Le premier tour de l’élection a lieu le 9 novembre. Dans le camp bourgeois, c’est la consternation puisque seuls trois candidats « nationaux » sont élus : deux sortants, Jean Humbert et Edgar Renaud, et un nouveau, Jean-Louis Barrelet. Pire encore, après le conseiller d’État sortant Antoine Borel, c’est Camille Brandt, le socialiste du Haut, qui se place en cinquième position, devant le sortant Ernest Béguin. Une telle situation ne s’était plus présentée depuis 1931, lorsque Paul Graber était parvenu à mettre en échec, au premier tour, les conseillers d’État Guinchard et Borel.

Et voilà qu’au soir du second tour de l’élection, le 30 novembre, ce sont les deux candidats du Ralliement, soit dans l’ordre Camille Brandt avec 12 662 suffrages et son colistier Léo DuPasquier avec 12 523 voix, qui accèdent au gouvernement, devançant très nettement les conseillers d’État Antoine Borel et Ernest Béguin, qui obtiennent respectivement 9385 et 8742 suffrages. La droite neuchâteloise ne s’en remettra jamais tout à fait !

Camille Brandt prendra la tête du Département de l’instruction publique et de l’intérieur, qu’il dirigera jusqu’au mois de mai 1953, après deux réélections en 1945 et 1949. On lui doit notamment l’introduction d’une neuvième année de scolarité obligatoire, l’unification des programmes des écoles secondaires et la création de l’Université Populaire. « Un lutteur, oui, et aussi un fidèle, ne craignant jamais pour cela de s’imposer à contre-courant, que ce soit celui de l’adversité ou celui de l’impopularité », écrivait Michel-Henri Krebs dans le premier numéro du Point, le 25 août 1971, peu de temps après sa mort.

Pour mémoire, il fallut attendre jusqu’en 1965 pour que le Parti socialiste gagne un deuxième siège au Conseil d’État, conformément au principe d’une représentation équitable, sinon rigoureusement proportionnelle, des forces politiques à l’exécutif.
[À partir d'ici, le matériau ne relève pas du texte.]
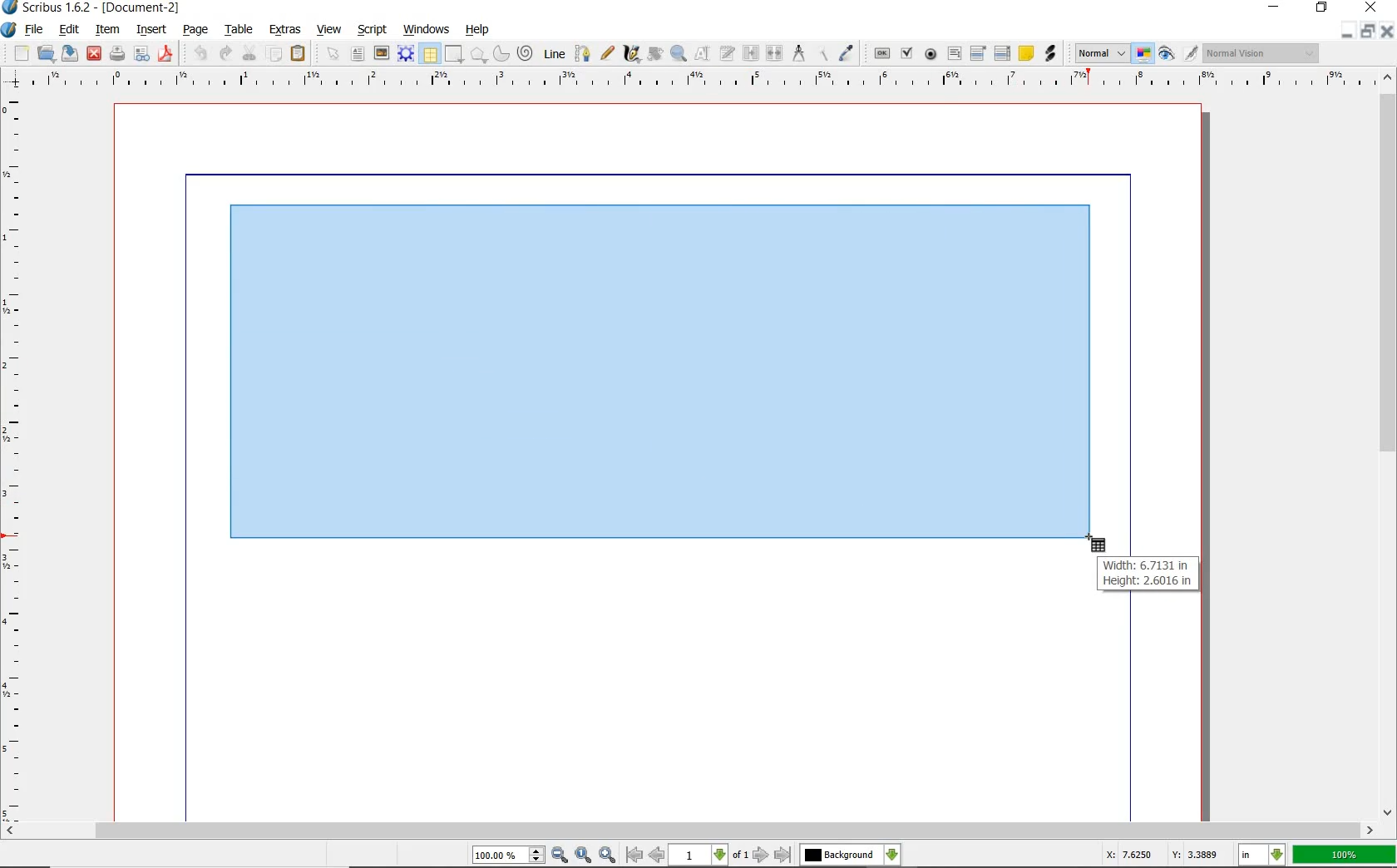  I want to click on select current page, so click(709, 856).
[1] Marc PERRENOUD, Histoire du Pays de Neuchâtel, tome 3, Attinger, Hauterive, 1993, p. 75 ; Jean-Marc BARRELET, Histoire du canton de Neuchâtel, tome 3, Alphil, Neuchâtel, 2011, p. 100.
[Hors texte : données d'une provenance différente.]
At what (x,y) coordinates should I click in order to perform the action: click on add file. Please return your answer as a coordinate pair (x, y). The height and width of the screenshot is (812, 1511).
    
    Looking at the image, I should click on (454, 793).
[2] Michel PERDRISAT, Le directoire de la Ligue du Gothard, 1940-1945. Entre résistance et rénovation, Alphil, Neuchâtel, 2011, p. 12.

[3] Sur les circonstances qui conduisirent à ces trois candidatures, voir les récits contrastés de Jean LINIGER, En toute subjectivité. Cent ans deconquêtes démocratiques locales et régionales 1880-1980, Messeiller, Neuchâtel, 1980, p. 94, et de Philippe MÜLLER, Tout ce que ta main…, L’Âge d’homme, Lausanne, 1991, p. 42 sv.

[4] C. F. DUCOMMUN (1910-1977) fera par la suite une brillante carrière au service des syndicats et sera directeur général des PTT de 1961 à 1970.

[5] Léo-Pierre DUPASQUIER (1910-1981) deviendra administrateur-délégué d’Ébauches SA et administrateur des Câbles de Cortaillod. Grade de colonel-brigadier.

[6] Camille BRANDT (1884-1971), commis postal, a fait une carrière politique entièrement vouée à la cause des travailleurs. Avant d’entrer au Conseil d’État, il fut conseiller général puis conseiller communal à La Chaux-de-Fonds (1924-1941) et député au Grand Conseil.